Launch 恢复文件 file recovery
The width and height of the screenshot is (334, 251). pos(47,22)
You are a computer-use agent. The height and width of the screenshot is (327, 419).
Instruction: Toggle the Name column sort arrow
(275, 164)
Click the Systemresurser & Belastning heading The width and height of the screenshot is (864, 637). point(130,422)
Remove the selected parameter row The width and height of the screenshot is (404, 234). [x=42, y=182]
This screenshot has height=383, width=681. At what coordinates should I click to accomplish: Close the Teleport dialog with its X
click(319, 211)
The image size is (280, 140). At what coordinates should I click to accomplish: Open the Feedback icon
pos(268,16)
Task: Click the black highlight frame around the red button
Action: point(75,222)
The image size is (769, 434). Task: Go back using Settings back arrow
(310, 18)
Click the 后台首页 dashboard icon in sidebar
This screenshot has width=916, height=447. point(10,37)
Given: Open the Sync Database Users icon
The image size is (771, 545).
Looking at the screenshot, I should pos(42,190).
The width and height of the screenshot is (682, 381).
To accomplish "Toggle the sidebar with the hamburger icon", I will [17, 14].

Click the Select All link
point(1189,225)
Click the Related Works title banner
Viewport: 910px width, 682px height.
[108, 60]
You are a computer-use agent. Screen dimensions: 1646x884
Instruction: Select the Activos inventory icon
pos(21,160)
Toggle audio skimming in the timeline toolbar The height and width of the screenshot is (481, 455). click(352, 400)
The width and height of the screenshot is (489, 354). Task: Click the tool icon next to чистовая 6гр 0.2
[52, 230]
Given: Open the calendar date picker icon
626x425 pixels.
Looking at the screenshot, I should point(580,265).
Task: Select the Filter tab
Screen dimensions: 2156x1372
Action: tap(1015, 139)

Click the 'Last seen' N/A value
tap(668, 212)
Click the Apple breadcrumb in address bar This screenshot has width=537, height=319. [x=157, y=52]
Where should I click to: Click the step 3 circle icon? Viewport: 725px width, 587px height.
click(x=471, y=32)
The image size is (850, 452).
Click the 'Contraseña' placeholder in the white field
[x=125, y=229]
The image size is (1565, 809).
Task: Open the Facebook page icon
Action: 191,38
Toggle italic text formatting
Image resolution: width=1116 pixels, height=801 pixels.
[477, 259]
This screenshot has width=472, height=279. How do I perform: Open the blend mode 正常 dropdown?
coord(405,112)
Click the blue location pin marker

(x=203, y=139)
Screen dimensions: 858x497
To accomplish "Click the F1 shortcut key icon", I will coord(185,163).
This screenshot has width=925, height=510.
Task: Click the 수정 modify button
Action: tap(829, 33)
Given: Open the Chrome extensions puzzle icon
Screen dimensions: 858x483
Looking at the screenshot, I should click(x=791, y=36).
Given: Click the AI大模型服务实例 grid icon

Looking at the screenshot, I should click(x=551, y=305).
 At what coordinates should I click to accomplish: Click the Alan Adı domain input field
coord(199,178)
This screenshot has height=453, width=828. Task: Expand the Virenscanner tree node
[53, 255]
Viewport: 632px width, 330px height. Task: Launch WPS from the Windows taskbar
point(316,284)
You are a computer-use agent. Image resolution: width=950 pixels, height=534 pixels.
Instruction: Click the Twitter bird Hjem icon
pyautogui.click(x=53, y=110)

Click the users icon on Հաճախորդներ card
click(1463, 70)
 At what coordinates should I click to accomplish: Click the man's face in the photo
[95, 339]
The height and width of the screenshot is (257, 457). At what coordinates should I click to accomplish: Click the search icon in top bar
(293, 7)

————————

TASK DESCRIPTION: Copy all the lines above and replace each "sidebar" with "side panel", leaving everything else unchanged.

FULL ANSWER:
Launch 恢复文件 file recovery
The width and height of the screenshot is (334, 251). pos(47,22)
You are a computer-use agent. The height and width of the screenshot is (327, 419).
Instruction: Toggle the Name column sort arrow
(275, 164)
Click the Systemresurser & Belastning heading The width and height of the screenshot is (864, 637). point(130,422)
Remove the selected parameter row The width and height of the screenshot is (404, 234). [x=42, y=182]
This screenshot has height=383, width=681. At what coordinates should I click to accomplish: Close the Teleport dialog with its X
click(319, 211)
The image size is (280, 140). At what coordinates should I click to accomplish: Open the Feedback icon
pos(268,16)
Task: Click the black highlight frame around the red button
Action: point(75,222)
The image size is (769, 434). Task: Go back using Settings back arrow
(310, 18)
Click the 后台首页 dashboard icon in side panel
This screenshot has width=916, height=447. point(10,37)
Given: Open the Sync Database Users icon
The image size is (771, 545).
Looking at the screenshot, I should pos(42,190).
The width and height of the screenshot is (682, 381).
To accomplish "Toggle the side panel with the hamburger icon", I will [17, 14].

Click the Select All link
point(1189,225)
Click the Related Works title banner
Viewport: 910px width, 682px height.
[108, 60]
You are a computer-use agent. Screen dimensions: 1646x884
Instruction: Select the Activos inventory icon
pos(21,160)
Toggle audio skimming in the timeline toolbar The height and width of the screenshot is (481, 455). click(352, 400)
The width and height of the screenshot is (489, 354). Task: Click the tool icon next to чистовая 6гр 0.2
[52, 230]
Given: Open the calendar date picker icon
626x425 pixels.
Looking at the screenshot, I should point(580,265).
Task: Select the Filter tab
Screen dimensions: 2156x1372
Action: tap(1015, 139)

Click the 'Last seen' N/A value
tap(668, 212)
Click the Apple breadcrumb in address bar This screenshot has width=537, height=319. [x=157, y=52]
Where should I click to: Click the step 3 circle icon? Viewport: 725px width, 587px height.
click(x=471, y=32)
The image size is (850, 452).
Click the 'Contraseña' placeholder in the white field
[x=125, y=229]
The image size is (1565, 809).
Task: Open the Facebook page icon
Action: 191,38
Toggle italic text formatting
Image resolution: width=1116 pixels, height=801 pixels.
[477, 259]
This screenshot has width=472, height=279. How do I perform: Open the blend mode 正常 dropdown?
coord(405,112)
Click the blue location pin marker

(x=203, y=139)
Screen dimensions: 858x497
To accomplish "Click the F1 shortcut key icon", I will coord(185,163).
This screenshot has width=925, height=510.
Task: Click the 수정 modify button
Action: tap(829, 33)
Given: Open the Chrome extensions puzzle icon
Screen dimensions: 858x483
Looking at the screenshot, I should click(x=791, y=36).
Given: Click the AI大模型服务实例 grid icon

Looking at the screenshot, I should click(x=551, y=305).
 At what coordinates should I click to accomplish: Click the Alan Adı domain input field
coord(199,178)
This screenshot has height=453, width=828. Task: Expand the Virenscanner tree node
[53, 255]
Viewport: 632px width, 330px height. Task: Launch WPS from the Windows taskbar
point(316,284)
You are a computer-use agent. Image resolution: width=950 pixels, height=534 pixels.
Instruction: Click the Twitter bird Hjem icon
pyautogui.click(x=53, y=110)

Click the users icon on Հաճախորդներ card
click(1463, 70)
 At what coordinates should I click to accomplish: Click the man's face in the photo
[95, 339]
The height and width of the screenshot is (257, 457). At what coordinates should I click to accomplish: Click the search icon in top bar
(293, 7)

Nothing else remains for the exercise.